Atashkar Mehdi, Hojjatoleslamy Mohammad, Sedaghat Boroujeni Leila
Department of Food Science and Technology Shahrekord Branch Islamic Azad University Shahrekord Iran.
Department of Food Science and Technology Science and Research Branch Islamic Azad University Tehran Iran.
Food Sci Nutr. 2018 Apr 16;6(4):1015-1022. doi: 10.1002/fsn3.620. eCollection 2018 Jun.

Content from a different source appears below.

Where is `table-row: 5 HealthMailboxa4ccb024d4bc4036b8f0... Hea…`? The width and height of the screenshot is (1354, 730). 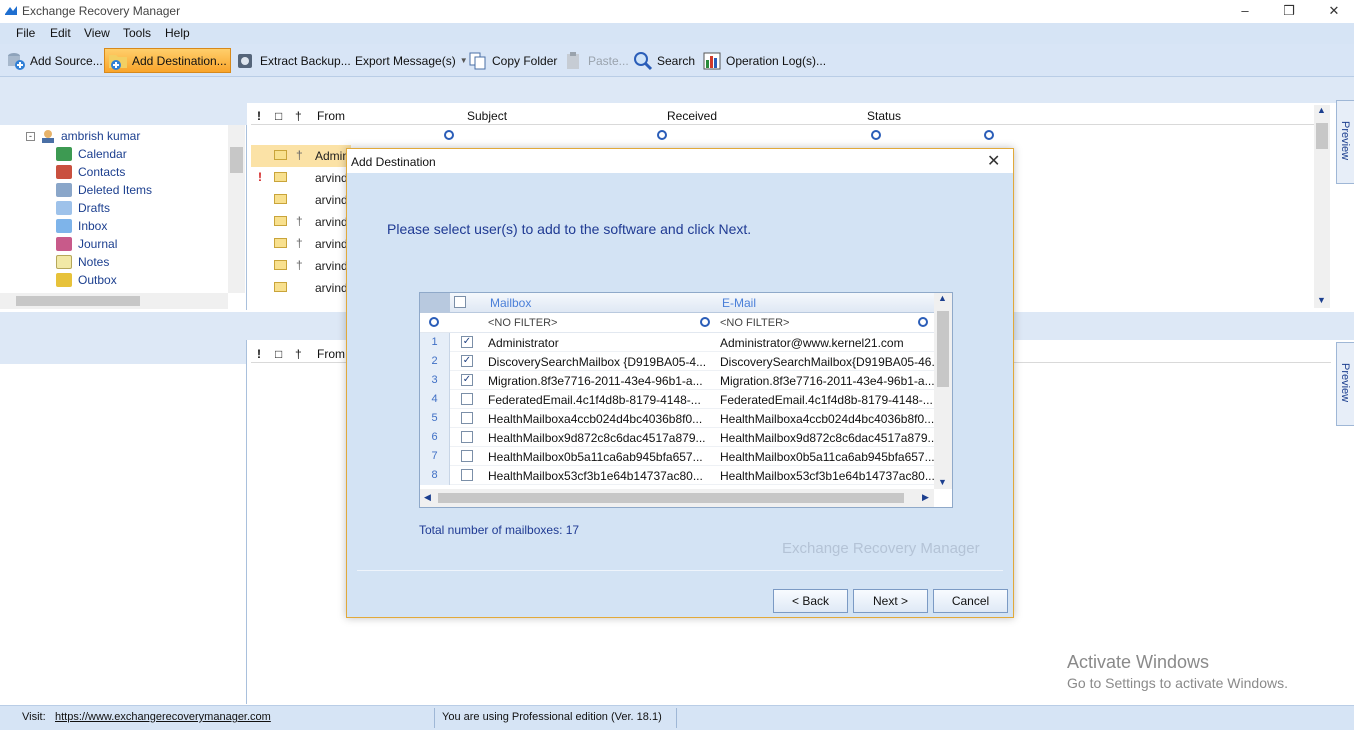
table-row: 5 HealthMailboxa4ccb024d4bc4036b8f0... Hea… is located at coordinates (677, 418).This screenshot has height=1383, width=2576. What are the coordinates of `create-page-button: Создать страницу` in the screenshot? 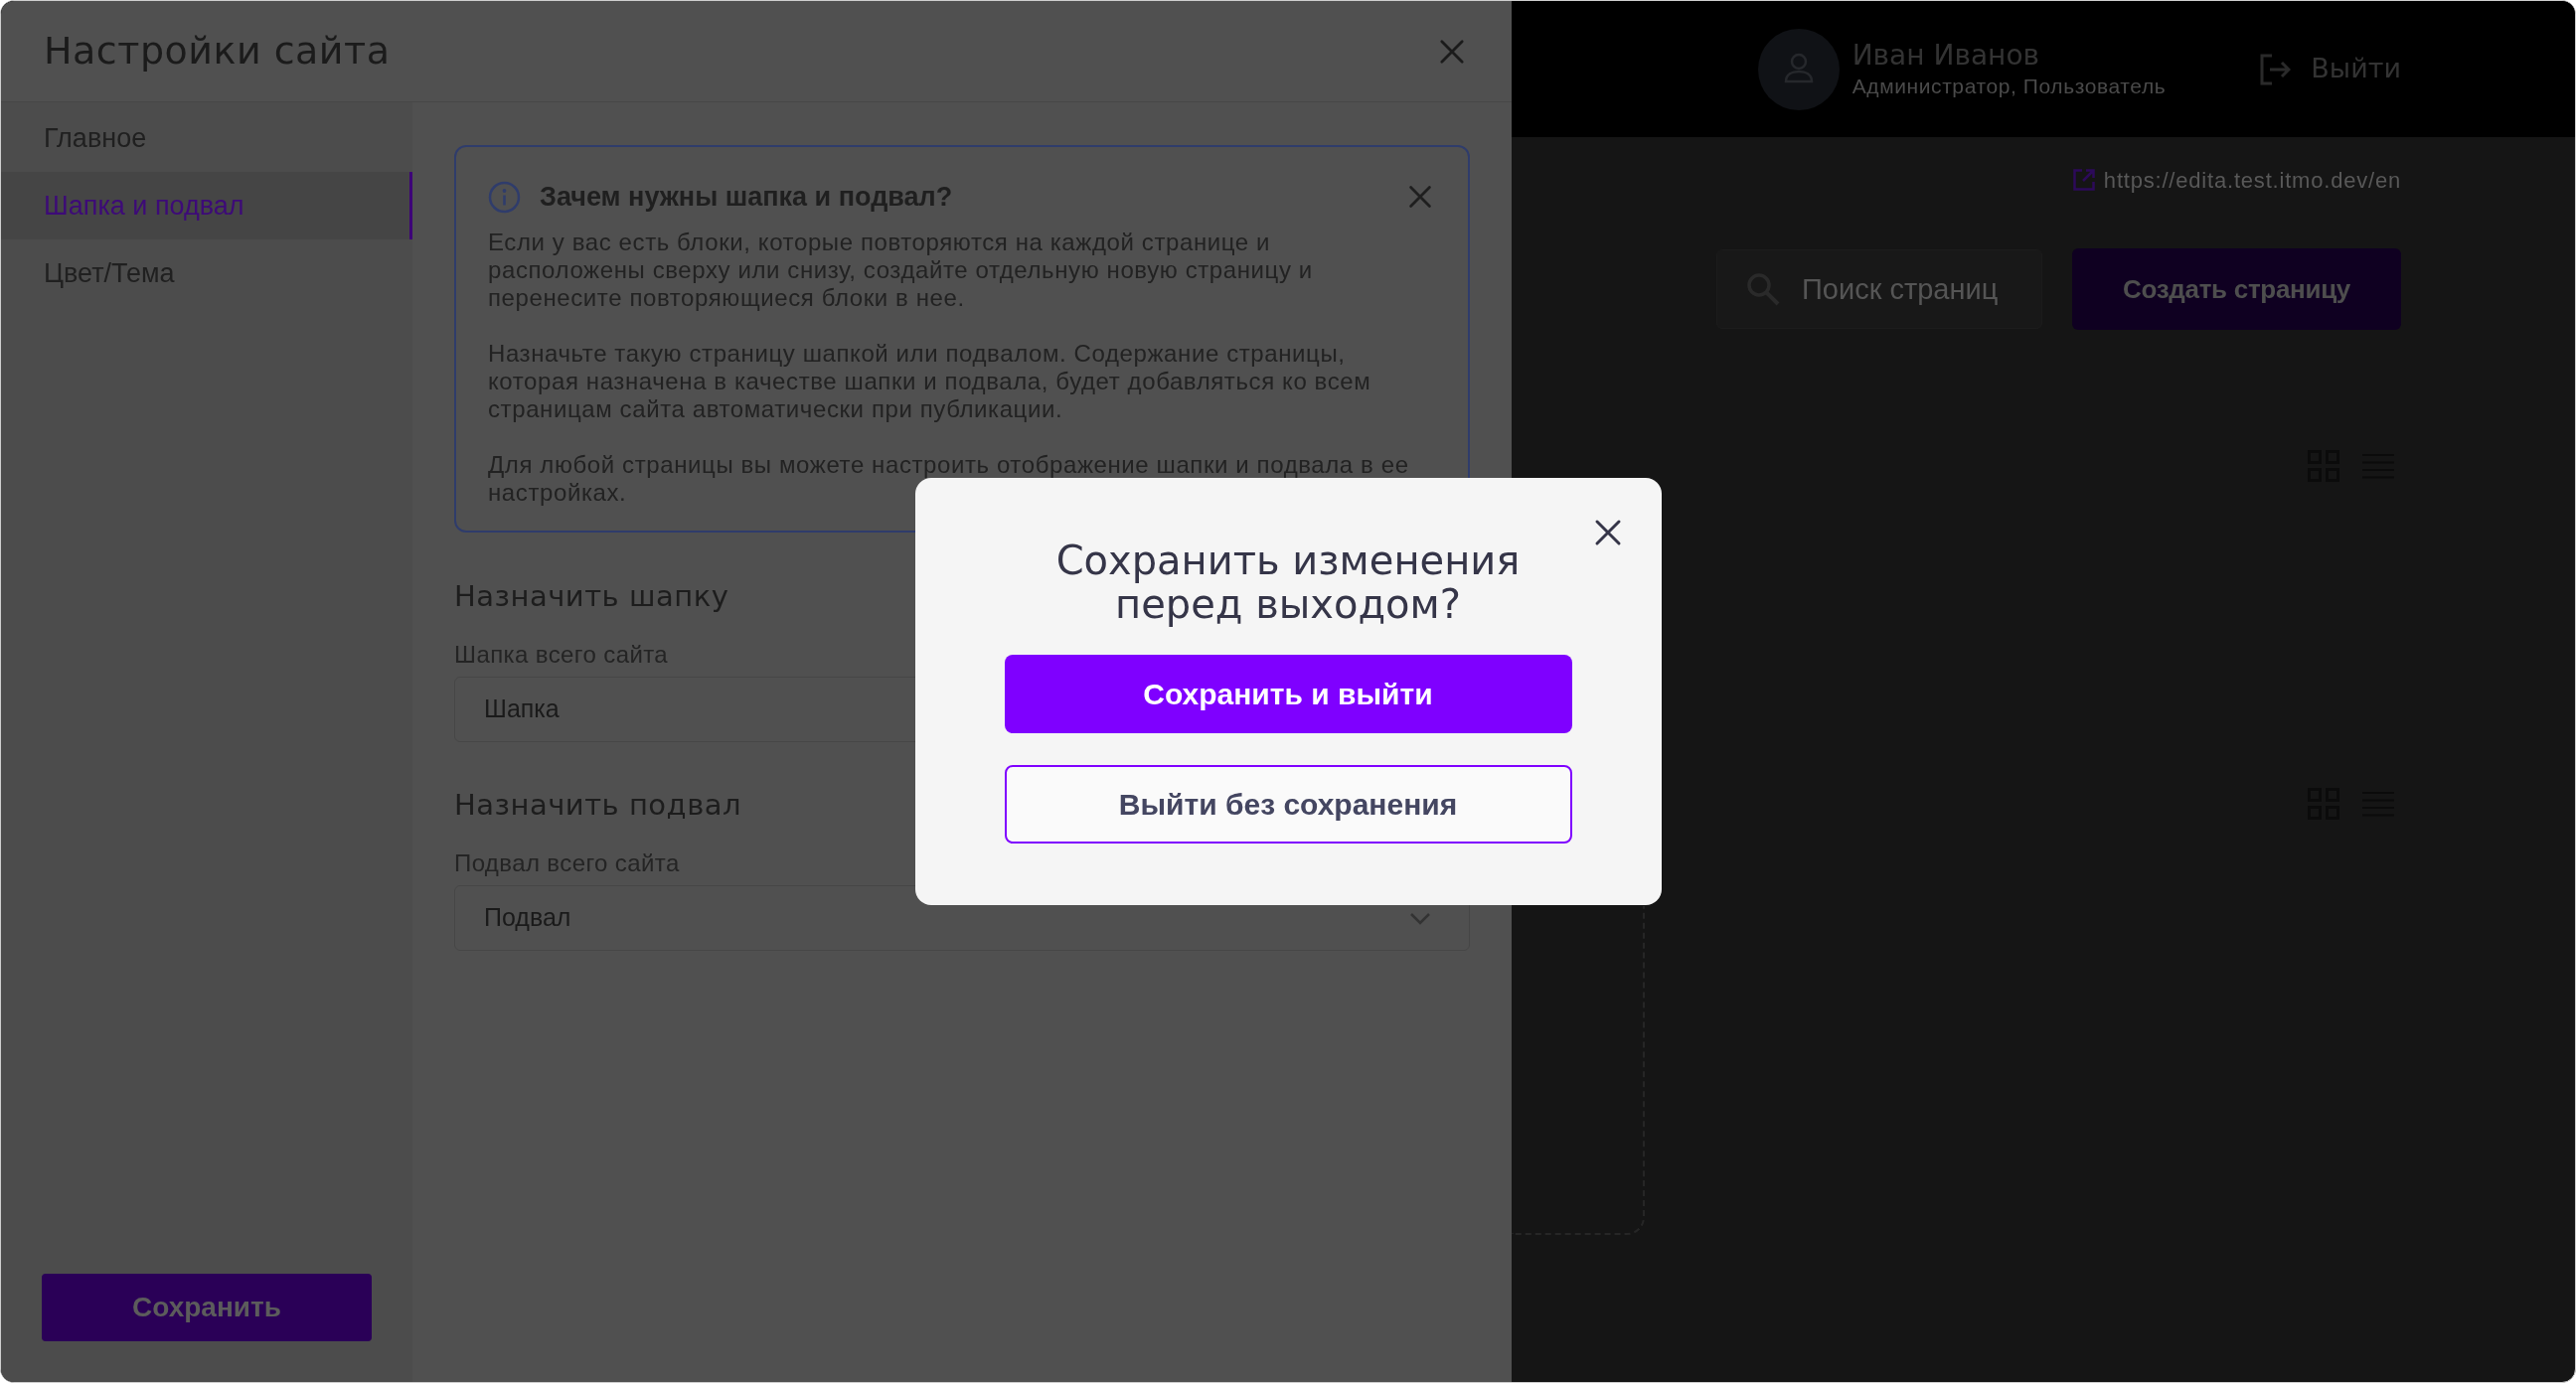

Reducing the fat content of meat products and producing healthier products is considered as an important matter in politics in prevention of many hazardous diseases and providing consumers' health. The aim of this study was reducing the fat in fatty sausages based on oil reduction and using fat substitutes, including κ, konjac, and tragacanth, and comparing them according to their texture characteristics. κ-carrageenan, konjac, and tragacanth gums were used at four different levels (0.0, 0.5, 1.0, and 1.5) as the fat substitutes in producing low-fat sausage with 70% reduction based on formulated oil. Texture profile analysis (Hardness, Gumminess, Springiness, and Chewiness) was performed in this study for analyzing the texture characteristics, in 1-, 10-, 20-, and 30-day time intervals after production. The results showed that producing low-fat sausage was possible using all the three gums, among the low-fat samples of which, the texture samples containing konjac were more favorable. Textural properties indicated that fat reduction increased in firmness and gum addition can partially compensate deficits in rheological properties, although during the storage, low-fat sausages without any gum have highest decline in Hardness. Konjac gum illustrated the best theological properties between treatments.
降低肉制品的脂肪含量并生产更健康的产品,在预防多种危险疾病和保障消费者健康方面被视为一项重要的政治事务。本研究的目的是基于减少油脂用量和使用脂肪替代品(包括κ-卡拉胶、魔芋和刺梧桐树胶)来降低高脂香肠中的脂肪含量,并根据其质地特性对它们进行比较。κ-卡拉胶、魔芋和刺梧桐树胶在四个不同水平(0.0、0.5、1.0和1.5)下用作脂肪替代品,以生产基于配方油脂减少70%的低脂香肠。本研究进行了质地剖面分析(硬度、胶黏性、弹性和咀嚼性),以分析生产后1天、10天、20天和30天时间间隔内的质地特性。结果表明,使用这三种胶都可以生产低脂香肠,在低脂样品中,含有魔芋的质地样品更受青睐。质地特性表明,脂肪减少会增加硬度,添加胶可以部分弥补流变学特性的不足,尽管在储存期间,不含任何胶的低脂香肠硬度下降最大。在各处理中,魔芋胶表现出最佳的流变学特性。